Controllable growth, structure, and low field emission of well-aligned CNx nanotubes

A large area and controllable synthesis of well-aligned CKx nanotubes with a high content of nitrogen (x less than or equal to 9%) was carried out by pyrolyzing metal phthalocyanine on an n-type Si(100) substrate. The diameters of the CNx nanotubes range widely from 20 to 200 nm, and the lengths range from 1 to 100 mum. The impressive bamboo-like CNx nanotubes consist of a few uniform, small, and well-ordered compartments. Investigation on morphology and elemental composition of the CNx nanotubes suggests that the overall tube morphology depends strongly on the nitrogen concentration.
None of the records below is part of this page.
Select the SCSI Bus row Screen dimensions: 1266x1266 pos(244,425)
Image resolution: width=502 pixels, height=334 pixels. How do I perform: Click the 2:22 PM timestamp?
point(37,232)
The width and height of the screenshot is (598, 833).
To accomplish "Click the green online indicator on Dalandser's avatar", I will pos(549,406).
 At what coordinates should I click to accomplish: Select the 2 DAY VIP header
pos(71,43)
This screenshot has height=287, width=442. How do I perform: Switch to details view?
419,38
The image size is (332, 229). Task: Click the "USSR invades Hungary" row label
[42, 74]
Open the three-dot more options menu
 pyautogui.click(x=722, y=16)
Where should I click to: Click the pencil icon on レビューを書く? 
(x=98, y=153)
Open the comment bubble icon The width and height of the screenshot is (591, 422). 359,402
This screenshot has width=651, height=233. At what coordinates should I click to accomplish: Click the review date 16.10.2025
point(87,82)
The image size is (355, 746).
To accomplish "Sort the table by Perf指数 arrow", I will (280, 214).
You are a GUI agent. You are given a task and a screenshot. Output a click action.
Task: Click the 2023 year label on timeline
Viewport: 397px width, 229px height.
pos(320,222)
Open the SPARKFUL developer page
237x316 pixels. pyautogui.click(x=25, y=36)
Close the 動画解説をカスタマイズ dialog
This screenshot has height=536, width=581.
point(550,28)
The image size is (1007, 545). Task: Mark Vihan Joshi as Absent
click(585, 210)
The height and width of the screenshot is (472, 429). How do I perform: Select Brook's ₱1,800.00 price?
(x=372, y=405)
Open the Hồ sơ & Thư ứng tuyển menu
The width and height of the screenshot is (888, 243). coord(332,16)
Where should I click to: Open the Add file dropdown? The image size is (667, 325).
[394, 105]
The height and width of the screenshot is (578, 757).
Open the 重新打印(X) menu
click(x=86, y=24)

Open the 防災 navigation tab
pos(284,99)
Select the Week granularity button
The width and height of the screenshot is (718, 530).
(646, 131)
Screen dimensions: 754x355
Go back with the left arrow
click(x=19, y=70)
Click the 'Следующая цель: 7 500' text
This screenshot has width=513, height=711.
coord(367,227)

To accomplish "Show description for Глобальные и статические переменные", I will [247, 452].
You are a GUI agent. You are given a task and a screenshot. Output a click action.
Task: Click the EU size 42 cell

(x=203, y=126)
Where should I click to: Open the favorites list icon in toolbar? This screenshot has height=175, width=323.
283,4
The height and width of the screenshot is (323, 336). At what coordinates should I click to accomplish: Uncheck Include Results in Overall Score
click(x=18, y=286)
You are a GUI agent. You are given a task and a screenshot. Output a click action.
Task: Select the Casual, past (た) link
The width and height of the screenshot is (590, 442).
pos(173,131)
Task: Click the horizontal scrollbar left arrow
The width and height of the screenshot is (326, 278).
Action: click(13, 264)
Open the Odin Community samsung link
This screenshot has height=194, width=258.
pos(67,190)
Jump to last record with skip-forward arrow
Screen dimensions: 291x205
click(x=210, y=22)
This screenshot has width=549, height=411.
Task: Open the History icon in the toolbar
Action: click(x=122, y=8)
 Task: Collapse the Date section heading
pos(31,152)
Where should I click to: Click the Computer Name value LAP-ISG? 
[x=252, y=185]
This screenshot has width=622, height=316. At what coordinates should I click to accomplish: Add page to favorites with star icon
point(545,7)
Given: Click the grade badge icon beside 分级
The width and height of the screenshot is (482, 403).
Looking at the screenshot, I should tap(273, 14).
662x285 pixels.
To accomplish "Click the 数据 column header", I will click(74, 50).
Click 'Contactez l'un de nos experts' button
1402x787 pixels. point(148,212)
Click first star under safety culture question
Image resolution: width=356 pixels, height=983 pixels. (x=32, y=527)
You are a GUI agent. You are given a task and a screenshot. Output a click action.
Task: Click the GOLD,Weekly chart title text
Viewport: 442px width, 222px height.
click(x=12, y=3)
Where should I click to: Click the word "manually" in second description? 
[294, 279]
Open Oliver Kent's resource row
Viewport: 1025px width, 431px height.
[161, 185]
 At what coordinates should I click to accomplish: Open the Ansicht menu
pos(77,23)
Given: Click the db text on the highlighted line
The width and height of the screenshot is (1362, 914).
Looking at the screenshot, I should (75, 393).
The higher the N content, the more compartmentalized of nanotubes become, which results in the formation of more curved CNx nanotubes. Our studies show that three different types of N atoms can be present in these materials. These are pyridinic, pyrrolic, and graphitic nitrogen with binding energies of 398.1, 401.0, and 405.1 eV, respectively. Field emission measurements suggest that the CNx nanotubes began to emit electrons at an electric field of 1.5 V/mum, and current densities of 80,muA/cm(2) have been realized at an applied field as low as 2.6 V/mum. Doping carbon nanotubes with N enhances their electron-conducting properties because of the presence of additional lone pairs of electrons that act as donors with respect to the delocalized pi system of the hexagonal framework. The controllable synthesis of well-aligned CNx nanotubes with high N ratio may open a route to improve the field emission properties of nanotubes.